3. Zur Haftung des Dritt- und Viertbeklagten:

Dass der Dritt‑ und Viertbeklagte den Winterdienst lediglich für die Zeit von 06:00 Uhr früh bis 22:00 Uhr abends übernommen haben, ist unbestritten, ebenso, dass sich der Unfall der Klägerin außerhalb dieses Zeitraums ereignete.

Vorbringen in der Richtung, dass sich der Unfall der Klägerin deshalb ereignet hätte, weil diese beiden Beklagten ihren Verpflichtungen aus der Winterdienstübernahme für die Zeit von 06:00 Uhr bis 22:00 Uhr nicht nachgekommen wären, hat die Klägerin nicht erstattet und derartiges auch nicht nachgewiesen.

Dass sie die Schneeräumung in den Tagen davor insofern gefahrenbegründend vorgenommen hätten, als sie den Schnee so vom Gehweg geschoben hätten, dass dadurch die Befeuchtung des Gehwegs durch Schmelzwasser bei Tauwetter und die Glatteisbildung bei fallenden Temperaturen erkennbar ermöglicht wurde, wie die Revisionswerberin aufzuzeigen versucht, steht nicht fest.

Die Haftung dieser beiden Beklagten scheidet daher bereits aus diesen Gründen aus.

4. Es hat daher insgesamt bei der abweisenden Entscheidung der Vorinstanzen zu verbleiben.
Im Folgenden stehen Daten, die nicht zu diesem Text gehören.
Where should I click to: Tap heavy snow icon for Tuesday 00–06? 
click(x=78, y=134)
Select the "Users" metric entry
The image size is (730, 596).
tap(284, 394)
5. Die Kostenentscheidung gründet sich auf § 41 Abs 1, § 50 Abs 1 ZPO. Die Kostennote der Revisionsbeantwortung der Erst‑ und Zweitbeklagten war insoweit zu berichtigen, als lediglich ein 10%iger Streitgenossenzuschlag zusteht, weil ihnen nicht mehrere Personen gegenüberstehen und ihr Rechtsanwalt lediglich eine weitere Person vertritt (§ 15 RATG).